Katje dropped her fists. “Only Sarah has ever seen beyond all of that. That’s why I love her terribly.”
Shame burned inside Lucy’s chest, creating patches of pink on her throat and cheeks. “Katje, if I ever treated you like that, I’m sorry. I’ll do my utmost best to ensure it won’t happen again.”
Katje gave her a weak smile. The color had drained from her face, leaving it extraordinarily pale. “I appreciate that, truly I do. Now, can we please go back? I don’t feel well. It’s almost that time of the month again. It afflicts me more than most.”
“Of course,” Lucy said, chastised.
They had walked for about five minutes when they ran into Mr. Hooiman. Lucy recognized him immediately from Sarah’s description: a brown giant with crooked legs. He stared at her, then blinked and took off his cap. “I’m sorry, miss. You gave me a fright. For a moment there, I thought you were Mrs. Schatteleyn. You two are as alike as two drops of water, but you’ve probably been told that all your lives.”
“It’s never unpleasant to be told again,” Lucy said. “You are the new groundskeeper, Mr. Hooiman?”
“I am.”
“I don’t envy you your job. So much rain here, and so much mud.”
“You get used to it. After a while, you barely feel it. As a matter of fact, I’ve just come from the fields. I was on my way to see Mr. Schatteleyn. The boys have found something else, and I thought he might want to have a look at it, seeing as he and his wife were so interested last time we found something.”
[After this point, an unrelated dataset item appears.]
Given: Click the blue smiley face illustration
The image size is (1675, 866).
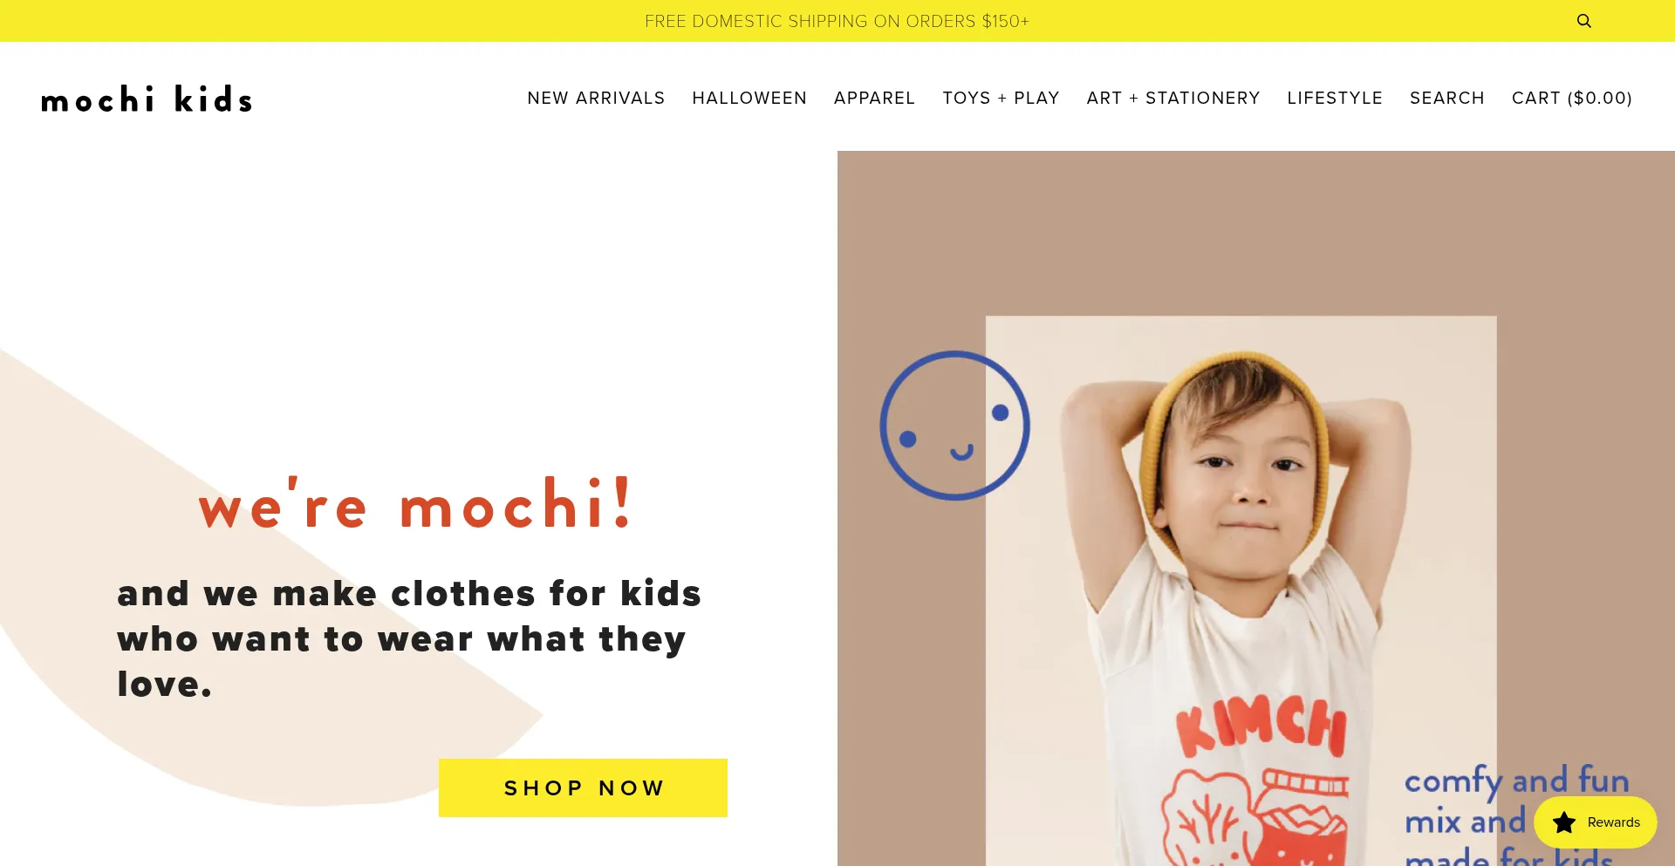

Her mouth turned dry. She swallowed. Something in her throat clicked, as if she were a clockwork toy rather than a young woman. “Do you mean the bog woman?”
“It was a woman? We couldn’t tell.”
“What did you find?”
He thrust his hand in his pocket, withdrew it, and held it open with the palm up. The inside of his hand was much paler than the rest of him, though the creases were black with dirt. Cupped in his hand lay a golden ring. “There’s something written on the inside, but I can’t make it out, and most of the boys can’t read. We think it’s a wedding ring. It might have belonged to the body. We found it in the same field.”